Super-Resolution Nanoimager Used for the Biophysics Study of Protein Machines

Oxford Nanoimaging Limited manufacture and sell custom microscopes offering super-resolution and single-molecule capabilities to research users. The BioMAN Laboratory is led by Professor Rizal Hariadi. Situated in the Biodesign Institute at Arizona State University, the super-resolution Nanoimager is being used to understand cell functionality emerging from interactions between proteins in healthy & disease states.

loads a sample onto the stage of the ONI super-resolution nanoimager
Franky Djutanta loading a sample onto the stage of the ONI super-resolution Nanoimager.

The BioMAN Laboratory is headed up by Assistant Professor Rizal Hariadi. It is located in the Biodesign Institute and in the Physics Department at Arizona State University (ASU) in Tempe. BioMAN is an acronym for the Biomolecular Mechanics And Nanotechnology Laboratory. The Lab’s main interest is to uncover the fundamental physical forces that govern how cells generate, detect, and respond to mechanical forces at the molecular level. The lab uses several techniques including DNA origami scaffolds, protein engineering, tension-sensing peptides, super-resolution microscopy, and cryoEM techniques to measure tension in vitro and in vivo.

Professor Hariadi’s goal is to combine single molecule FRET, super-resolution microscopy, and DNA nanotechnology to elucidate how these cellular functions emerge from interactions between single molecules in cells. Currently, the lab focuses on motor proteins and ligases. In a system with a large number of proteins, the elemental reaction steps are averaged out because they are occurring stochastically. Single-molecule experiments enables direct observation of these steps as the ultimate test of the accepted models of these protein machines. Single molecules are much smaller than the diffraction limit of the light microscope. Consequently, it can be difficult to determine interaction with enough spatial resolution to get meaningful insight. In combination with ensemble fluorescence microscope and molecular dynamics simulation, the Lab exploits single molecule localization microscopy to visualize the dynamics and partitioning outer membrane proteins in bacteria. This need led the Lab to the selection of the Nanoimager from Oxford Nanoimaging, ONI.

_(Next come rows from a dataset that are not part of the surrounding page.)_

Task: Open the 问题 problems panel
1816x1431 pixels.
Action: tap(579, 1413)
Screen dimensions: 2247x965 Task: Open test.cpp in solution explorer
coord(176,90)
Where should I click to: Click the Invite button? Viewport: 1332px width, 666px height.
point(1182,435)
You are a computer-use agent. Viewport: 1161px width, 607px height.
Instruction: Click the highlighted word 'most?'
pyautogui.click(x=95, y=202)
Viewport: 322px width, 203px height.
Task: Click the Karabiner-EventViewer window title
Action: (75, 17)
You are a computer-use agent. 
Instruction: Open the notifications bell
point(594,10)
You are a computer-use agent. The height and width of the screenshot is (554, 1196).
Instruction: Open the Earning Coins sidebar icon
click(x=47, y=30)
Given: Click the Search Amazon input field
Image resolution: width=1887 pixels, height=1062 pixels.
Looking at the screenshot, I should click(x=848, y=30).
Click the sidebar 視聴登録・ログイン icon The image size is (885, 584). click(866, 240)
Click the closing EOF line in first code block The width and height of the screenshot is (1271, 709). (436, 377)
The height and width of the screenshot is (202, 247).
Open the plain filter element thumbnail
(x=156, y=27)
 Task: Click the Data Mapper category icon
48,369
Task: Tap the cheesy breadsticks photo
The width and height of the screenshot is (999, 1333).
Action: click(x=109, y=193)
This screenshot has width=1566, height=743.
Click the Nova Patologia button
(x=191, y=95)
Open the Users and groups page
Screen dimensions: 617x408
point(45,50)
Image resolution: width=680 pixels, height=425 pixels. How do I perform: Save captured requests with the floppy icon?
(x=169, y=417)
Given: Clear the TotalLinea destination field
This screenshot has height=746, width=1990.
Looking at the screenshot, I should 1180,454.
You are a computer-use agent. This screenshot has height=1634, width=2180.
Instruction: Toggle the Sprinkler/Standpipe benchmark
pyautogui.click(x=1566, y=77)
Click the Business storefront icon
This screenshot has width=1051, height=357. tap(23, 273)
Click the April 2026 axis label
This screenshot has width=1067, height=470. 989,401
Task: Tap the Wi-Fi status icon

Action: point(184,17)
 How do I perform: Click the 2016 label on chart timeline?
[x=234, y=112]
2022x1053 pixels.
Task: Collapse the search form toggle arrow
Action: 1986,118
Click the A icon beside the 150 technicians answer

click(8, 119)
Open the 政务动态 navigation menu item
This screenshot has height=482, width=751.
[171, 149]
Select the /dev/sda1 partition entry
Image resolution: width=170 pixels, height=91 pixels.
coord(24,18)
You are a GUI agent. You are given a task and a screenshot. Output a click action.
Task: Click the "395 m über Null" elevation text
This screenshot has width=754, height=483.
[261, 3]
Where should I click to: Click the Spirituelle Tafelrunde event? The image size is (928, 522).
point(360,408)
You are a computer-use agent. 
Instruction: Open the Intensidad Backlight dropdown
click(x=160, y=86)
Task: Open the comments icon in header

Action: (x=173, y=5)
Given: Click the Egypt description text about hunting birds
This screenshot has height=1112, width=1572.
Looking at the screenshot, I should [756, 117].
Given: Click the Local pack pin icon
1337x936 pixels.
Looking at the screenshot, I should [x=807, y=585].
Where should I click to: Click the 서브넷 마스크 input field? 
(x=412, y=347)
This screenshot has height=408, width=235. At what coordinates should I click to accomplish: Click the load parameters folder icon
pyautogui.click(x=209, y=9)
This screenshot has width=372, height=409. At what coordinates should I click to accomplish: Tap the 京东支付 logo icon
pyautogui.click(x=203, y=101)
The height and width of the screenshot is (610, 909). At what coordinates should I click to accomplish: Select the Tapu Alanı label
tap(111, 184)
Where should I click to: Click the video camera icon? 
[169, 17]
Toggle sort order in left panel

Professor Hariadi takes up the story. “It was all about timing. I had just taken up my current position at ASU with funding with the need for super-resolution capability to perform single molecule imaging coupled with FRET capability. I spoke at length with ONI founder, Bo Jing, and he convinced me that the Nanoimager would deliver nearly all the performance requirements I defined. His knowledge of super-resolution technology and ability to handle my questions about sample preparation and experimental protocols has been invaluable. This has been further proven in Bo and his colleagues following up to deliver an excellent instrument with a good price point. Compared to other available products, it was the optimal solution for me. I have been very pleased to see the very stable design along with the ability for “perfect focus” through the choice of lenses. The key feature that differentiates the Nanoimager from other systems is the ability for real time image analysis. Usually, I would have expected to have to have to capture data and post-process offline. It is not necessary here – a really unique capability that reinforces my opinion that the unit is so easy and straightforward to use. I note that all components have been carefully selected to make top quality instrument. The latest Hamamatsu S-CMOS camera and choice of powerful lasers further emphasise this. Most recently, ONI has agreed to add temperature control to the Nanoimager which will increase the already excellent level of image stability. While price was important, I now convinced I would have bought the Nanoimager if money had not been in question.”

ASU PhD student, Franky Djutanta, is one of the users of the Nanoimager. He likes “the way the Nanoimager is built. It gives us a straightforward means to acquire the images in a way that requires almost no experimental setup. The hardware and software are so well-thought and well-designed. We truly love this capability since it gives us more time to think about our ideas and science and on to our future papers and personal life as well.”